第56話『解けないパズル』
「……よかろう。そこまで言うなら、一つだけ試してやろう」
老人は、ガラクタの山の中から、手のひらサイズの、複雑な形状をした金属の塊を拾い上げた。それは、無数の歯車やレバー、スライドするパネルが組み合わさった、奇妙な立方体だった。まるで、『ヘル・レイザー』に出てきた箱のような、不気味なオーラを放っている。
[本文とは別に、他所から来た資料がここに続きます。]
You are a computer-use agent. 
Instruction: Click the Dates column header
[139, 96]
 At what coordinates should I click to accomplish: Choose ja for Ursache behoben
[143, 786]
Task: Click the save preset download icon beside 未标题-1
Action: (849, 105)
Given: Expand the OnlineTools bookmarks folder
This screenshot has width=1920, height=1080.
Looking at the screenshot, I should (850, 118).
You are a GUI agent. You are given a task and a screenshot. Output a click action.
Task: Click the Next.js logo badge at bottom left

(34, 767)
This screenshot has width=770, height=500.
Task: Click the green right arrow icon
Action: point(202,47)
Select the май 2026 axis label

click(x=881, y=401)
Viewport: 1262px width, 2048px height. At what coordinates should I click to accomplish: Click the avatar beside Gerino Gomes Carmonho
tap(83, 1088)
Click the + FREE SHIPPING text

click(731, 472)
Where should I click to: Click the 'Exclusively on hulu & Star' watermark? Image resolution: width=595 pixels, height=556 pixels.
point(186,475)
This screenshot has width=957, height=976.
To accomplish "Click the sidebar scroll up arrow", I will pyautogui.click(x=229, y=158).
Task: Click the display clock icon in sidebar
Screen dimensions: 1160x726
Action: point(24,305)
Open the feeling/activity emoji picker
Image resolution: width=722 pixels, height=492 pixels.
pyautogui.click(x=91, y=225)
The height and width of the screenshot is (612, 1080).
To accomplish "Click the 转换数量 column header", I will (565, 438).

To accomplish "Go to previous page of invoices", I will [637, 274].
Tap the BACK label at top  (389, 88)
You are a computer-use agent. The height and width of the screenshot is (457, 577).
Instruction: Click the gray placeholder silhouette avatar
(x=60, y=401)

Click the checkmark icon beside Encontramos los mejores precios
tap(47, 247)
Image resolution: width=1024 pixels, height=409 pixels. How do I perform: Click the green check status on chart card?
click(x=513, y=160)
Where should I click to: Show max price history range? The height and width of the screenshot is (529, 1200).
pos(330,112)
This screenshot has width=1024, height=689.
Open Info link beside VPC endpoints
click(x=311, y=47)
「これは、わしが若い頃に作った『メカニカル・キューブ』じゃ。わしの暇つぶしの最高傑作よ」
老人は、その金属キューブを弄びながら、説明を続けた。
「この中には、わしが作った特殊な『コア・キー』が隠されとる。単純なようで複雑、複雑なようで単純。力ずくでは絶対に開かん。開けるには、ほんの少しの『ひらめき』と『根気』、そして何より『機械への愛』が必要じゃ」
彼は、そのメカニカル・キューブを、ポプリの目の前に、こともなげに放り投げた。ポプリは慌ててそれを受け止める。ずしりと重い。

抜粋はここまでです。